For the security measures on the election day, the number of election centers that Turkish observation group visited was limited to two. In the election centers, two different election stations were formed for men and women separately. On the election day, Taliban organized 10 rocket attacks in total, to prevent the electoral turnout of the people. In the election centers, a separate body research section was created for women. Because, one can commit a suicide attack more easily in an Afghan traditional female outfit. In the light of limited observation carried out in Wardak, we can say that voting procedures were accomplished and the rules were obeyed in general terms. To understand the reaction of the people towards the rocket attacks: After a rocket attack to a quite close point to the election center where there were a lot of people waiting to vote at that moment, all of the Afghan electorates continued to vote almost without any reaction. This may have two reasons. Firstly, because the people do not find the situation odd as they live within these kinds of attacks for years. Secondly, because they know that Taliban wouldn't organize an attack directly against them, in other words to the civilians; and the belief that the target of these rocket attacks could only be to scare away.

The consequences obtained as a result of the observations on Turkey's existence during the presence in Afghanistan and Wardak, and as a result of the negotiations with the authorities are as following: Turkey's existence is in four different places of Afghanistan. An Embassy and a troop unit in Kabul, a Consulate in Mazar-e Sharif and a Provincial Reconstruction Team (PRT) in Wardak and Shibirgan carry out their duties. Turkey's PRT working in Wardak has accomplished tremendously important projects both in the center and in 8 counties of the Province. The essential target of PRT's is to strengthen the Afghan government. Within this framework, both people are trained and the projects are conducted either to build an infrastructure or to ameliorate the existent one. Turkish troop unit in Wardak is only responsible for ensuring the security in PRT. Turkey offers yearly around 200-250 million dollar aid package to Afghanistan. And Wardak PRT has a yearly budget of around 5 million dollars. Within this budget, they build school, polyclinic, public building and cold storage depots, or they do some amendments. Besides, some little helps are carried out such as capacity building with another fund. Besides the projects, Afghan public servants are trained on subjects like education, security, health. Turkish courses are given in the schools which are established by Wardak Turkish PRT. Turkish policemen train their Afghan colleagues, and they carry out significant works on strengthening the public authority. Turkey can go over big by little investments thanks to her identity.
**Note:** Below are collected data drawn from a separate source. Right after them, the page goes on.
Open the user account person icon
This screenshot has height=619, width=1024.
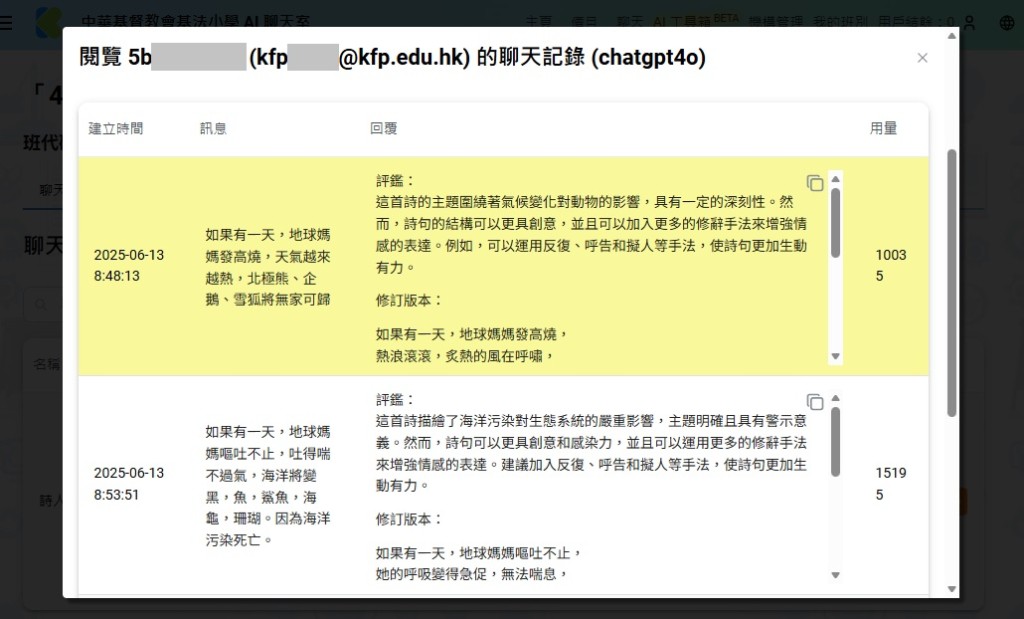click(968, 20)

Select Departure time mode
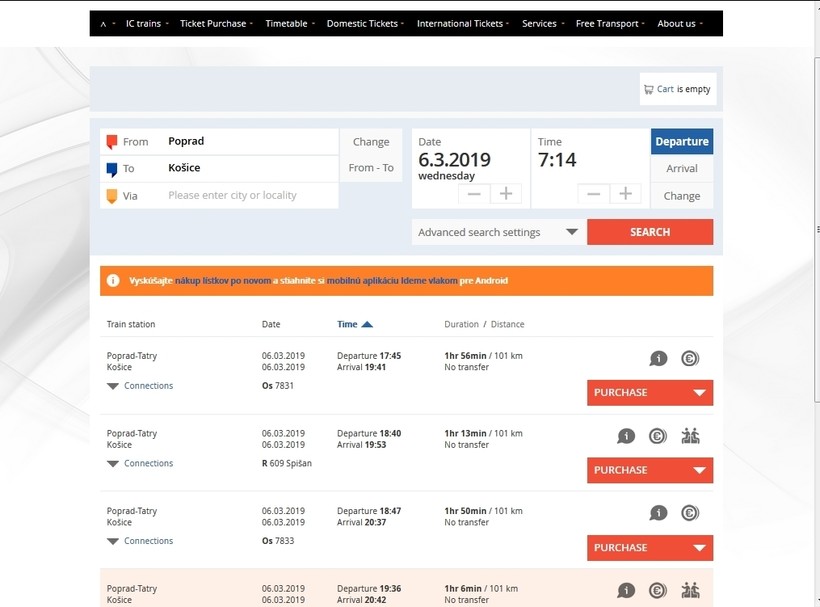681,142
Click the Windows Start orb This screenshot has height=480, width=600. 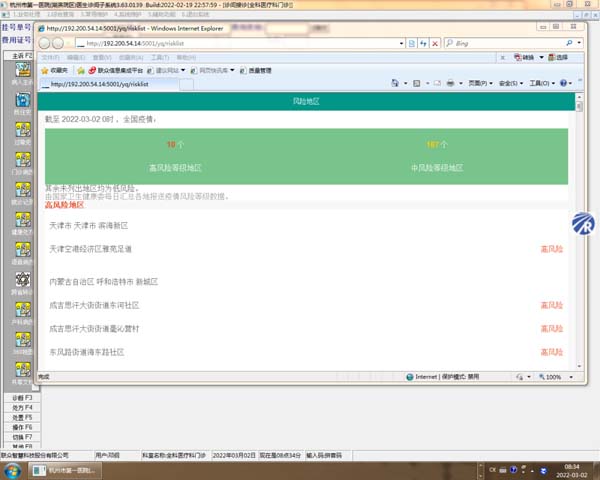point(15,469)
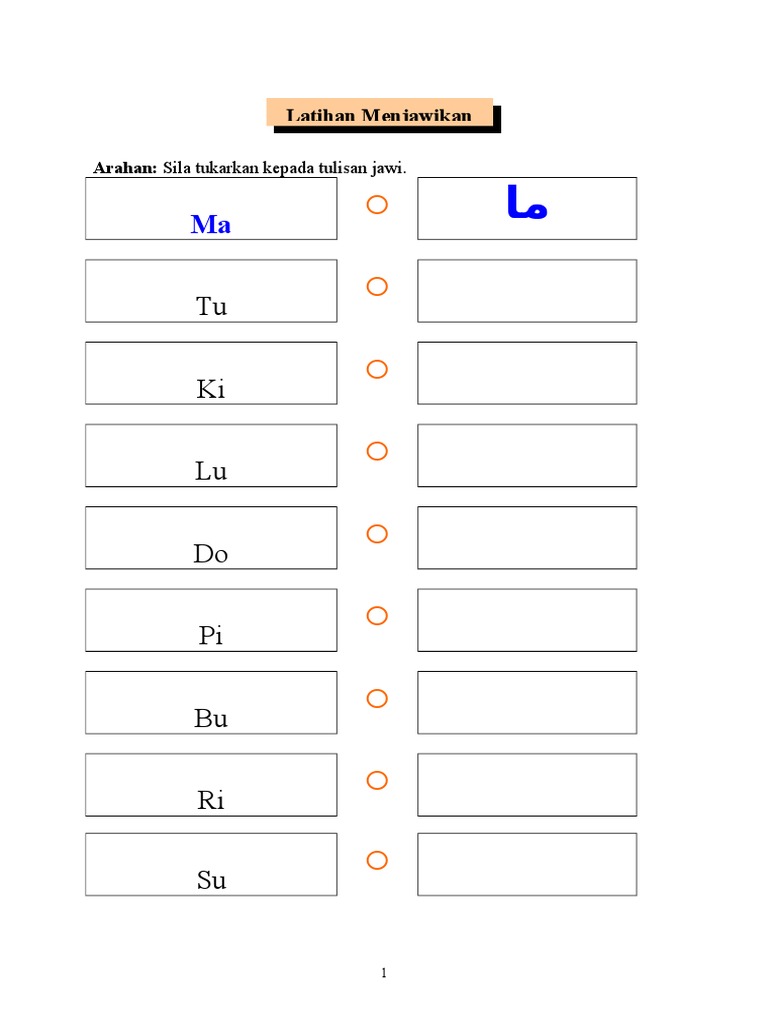The width and height of the screenshot is (768, 1024).
Task: Click the box labeled Lu
Action: 211,456
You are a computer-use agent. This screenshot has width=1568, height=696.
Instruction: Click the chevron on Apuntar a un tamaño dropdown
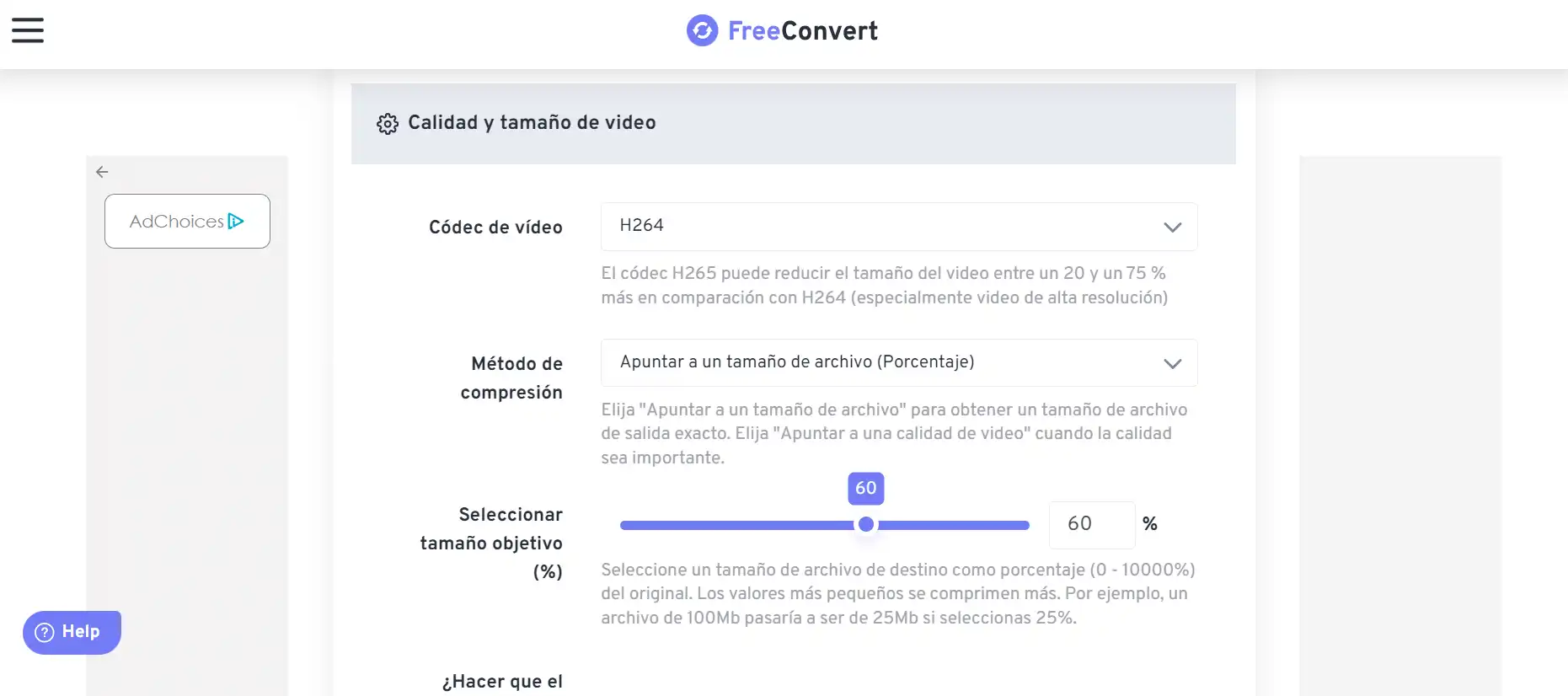[x=1172, y=364]
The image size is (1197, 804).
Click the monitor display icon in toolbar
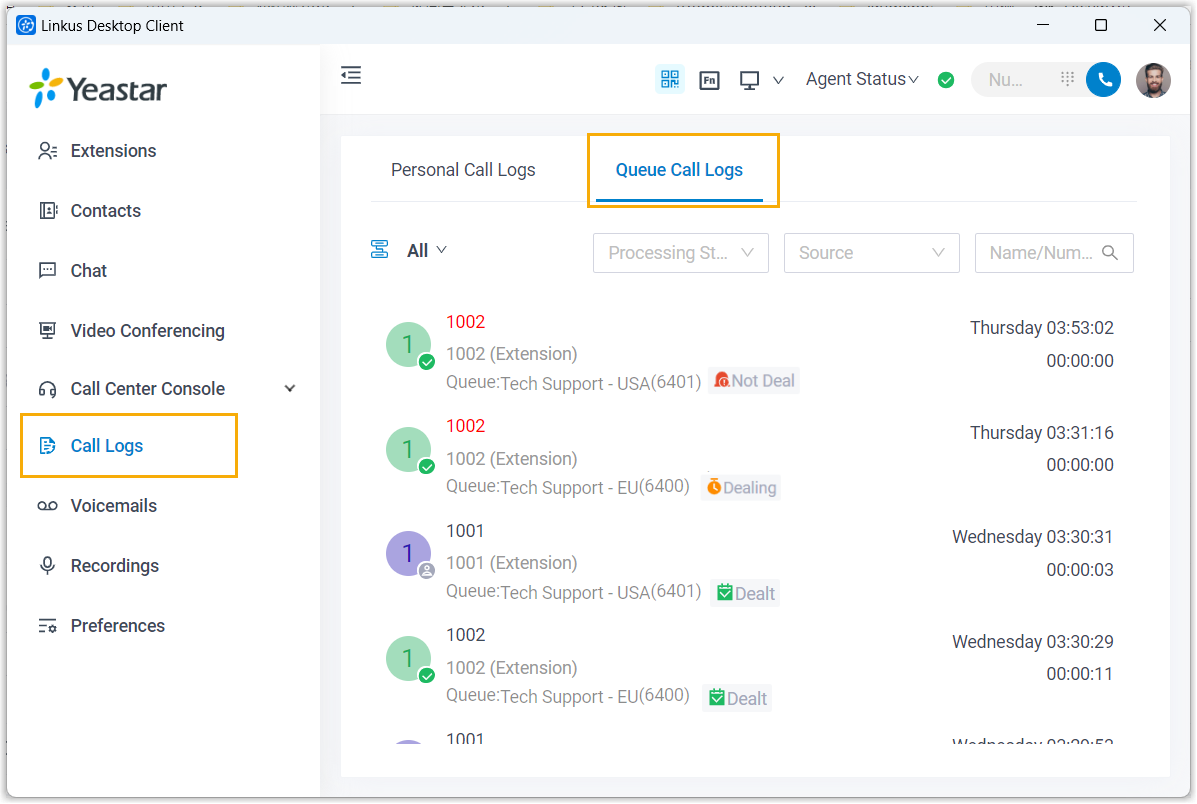pyautogui.click(x=750, y=80)
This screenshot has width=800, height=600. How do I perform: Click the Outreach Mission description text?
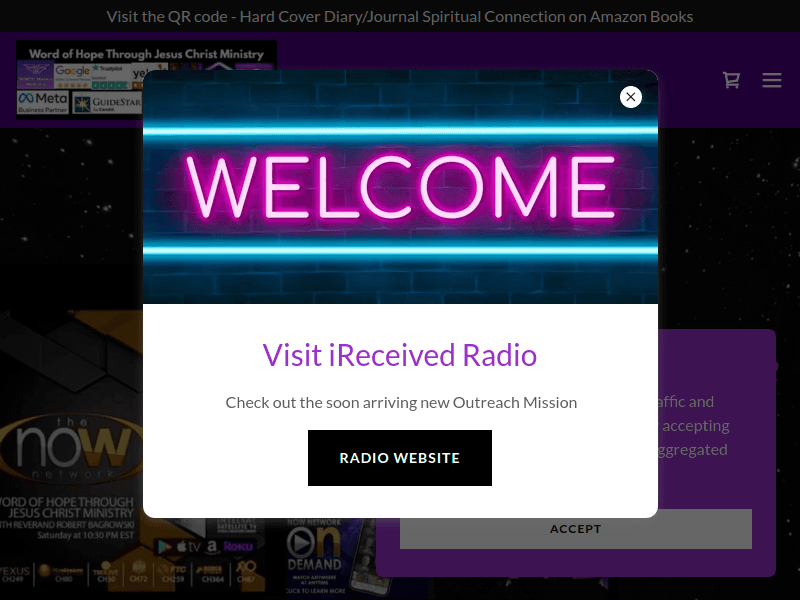click(x=400, y=403)
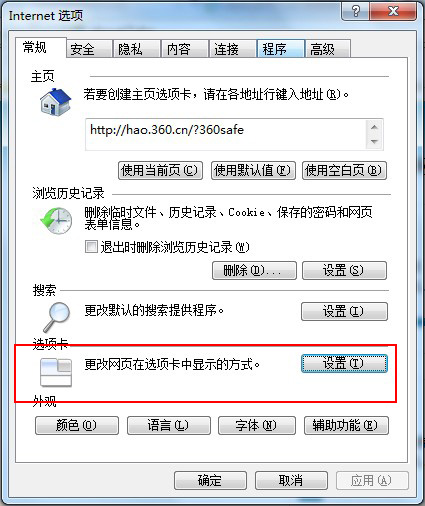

There's no any direct threat towards the Turkish existence in Wardak. The risk for Turkey is the possibility of being the target during attacks on the U.S. PRT or on the other elements by mistake. Almost everyday, Taliban rocket attacks are carried out against the U.S. PRT which is quite near to the Turkish PRT on a regular basis. Recently, one of the rockets has fallen on the Turkish PRT which is so near to the area by mistake. These kinds of events where no injuries or death take place are major risk factors for the Turkish units.

The fact that Turkey is found within ISAF and the the works that Turkey carries out through PRTS's mean beyond the support given to Afghanistan. For the Afghan people and officials, Turkey has a different position. Besides the historical ties, common religious belief affect Turkish perception of the conservative Afghan society in a positive way. Thus, Turkey's existence within the ISAF plays a key role on the increase in legislation of the ISAF mission in the eyes of the Afghan people, and on the decrease of the reactions against the ISAF.